▪ Il a fallu trois semaines d’une lutte homérique des déneigeuses contre les épais névés du Haut-Dauphiné pour restaurer la liaison entre Serre Chevalier et Valloire ou entre Briançon et Saint-Michel-de-Maurienne — si vous visualisez mieux les préfectures et sous-préfectures plutôt que les stations de ski.
Un mois et demi avant le passage du Tour de France, il était temps de mettre un terme à un suspense insoutenable ! Et si les chutes de neige — tardives et exceptionnellement abondantes — de la mi-avril obligeaient les organisateurs de la Grande Boucle à modifier le tracé ?
Les géants du Tour de France (notamment le maillot à pois rouges) se doivent d’avoir franchi le géant du Haut-Dauphiné qui culmine à 2 645 mètres (et salué le monument Henri Desgrange) avant de triompher sur les Champs-Elysées !
Mais, vous demandez-vous… qu’est ce qu’on en a à faire du col du Galibier et de ses 2 645 mètres, des déneigeuses, des marmottes qui émergent de leur sommeil avec 15 jours de retard ? Pendant ce temps, les places européennes s’effondrent… la monnaie unique plonge sous les 1,24 $… le taux de chômage atteint 11% dans l’Eurozone et plus de 25% en Espagne.
Oui, on s’en tamponne le coquillard avec une petite patte d’alligator femelle !
▪ Les médias ont un sens étrange de la hiérarchie de l’information
C’est exactement ce que je me suis dit vendredi en affichant sur mon ordinateur à 12h59 le journal télévisé d’une grande chaîne publique.
Je m’attendais éventuellement à ce que le JT ouvre sur la visite de Vladimir Poutine — c’était quasiment du direct ; ou bien sur le bilan humain de la toute dernière réplique tellurique dans la région de Modène (laquelle datait de quelques heures).
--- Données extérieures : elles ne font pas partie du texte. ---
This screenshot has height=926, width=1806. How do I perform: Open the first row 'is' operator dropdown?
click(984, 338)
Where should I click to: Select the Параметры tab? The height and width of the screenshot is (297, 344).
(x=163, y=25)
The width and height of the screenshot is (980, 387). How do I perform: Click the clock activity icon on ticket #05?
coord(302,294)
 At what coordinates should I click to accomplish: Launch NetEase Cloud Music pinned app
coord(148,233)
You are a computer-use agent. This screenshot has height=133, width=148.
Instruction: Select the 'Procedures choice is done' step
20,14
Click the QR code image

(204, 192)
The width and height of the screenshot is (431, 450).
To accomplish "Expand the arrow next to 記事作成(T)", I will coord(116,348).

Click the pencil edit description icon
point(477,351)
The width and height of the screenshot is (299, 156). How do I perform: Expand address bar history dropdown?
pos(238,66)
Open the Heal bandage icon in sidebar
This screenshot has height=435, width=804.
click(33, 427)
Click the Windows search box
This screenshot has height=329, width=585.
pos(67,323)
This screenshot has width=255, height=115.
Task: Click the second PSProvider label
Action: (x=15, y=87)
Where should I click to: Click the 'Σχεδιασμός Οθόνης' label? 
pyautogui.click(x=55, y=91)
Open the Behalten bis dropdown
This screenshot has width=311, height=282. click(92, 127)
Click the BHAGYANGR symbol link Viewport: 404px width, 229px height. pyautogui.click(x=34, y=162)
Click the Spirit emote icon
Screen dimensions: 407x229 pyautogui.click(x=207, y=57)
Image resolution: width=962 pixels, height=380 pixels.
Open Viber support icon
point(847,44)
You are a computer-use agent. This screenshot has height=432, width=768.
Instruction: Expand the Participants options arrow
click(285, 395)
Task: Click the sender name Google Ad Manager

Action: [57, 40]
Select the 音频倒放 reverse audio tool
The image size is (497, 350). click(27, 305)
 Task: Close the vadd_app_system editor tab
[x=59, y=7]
Mais je m’attendais surtout à ce qu’il soit question du plongeon des marchés financiers (-2% en moyenne) et des matières premières, et de notre pauvre euro qui se retrouvait au plus bas depuis juillet 2010.
Mais non : le 13h du vendredi 1er juin a débuté par une vue aérienne des lacets du col du Galibier avant d’enchaîner trois minutes plus tard (mais comment ne l’avais-je pas anticipé ?) par un long sujet sur le jubilé de la Reine et ces trois jours de festivités sur les rives de la Tamise qui se concluront par un jour exceptionnellement férié ce lundi dans tout le Royaume-Uni.
L’autre temps fort du 13h, a été un long reportage sur la consommation de cannabis en France. Les collégiens et les lycéens fument de plus en plus jeune et trouvent cela plutôt « cool » –propos lâchés les yeux mi-clos, ponctués de quelques rires bêtas en fond sonore.
Tremblez braves gens car notre jeunesse se drogue ! Nos ados finiront un jour par sniffer de la coke dans les toilettes des grandes maisons de courtage à Londres ou sur les tables du carré VIP des boîtes les plus branchées et totalement hors de prix de New-York. Tout cela avant de prendre des risques insensés — au coût astronomique — sur les marchés dérives.
Mais non, le reportage s’est arrêté aux portes des collèges et s’est limité au déversement d’un tombereau de lieux communs sur le phénomène, un vrai marronnier en bois dur ! Il n’a jamais été question de la City de Londres ni de traders survoltés qui se poudrent le nez.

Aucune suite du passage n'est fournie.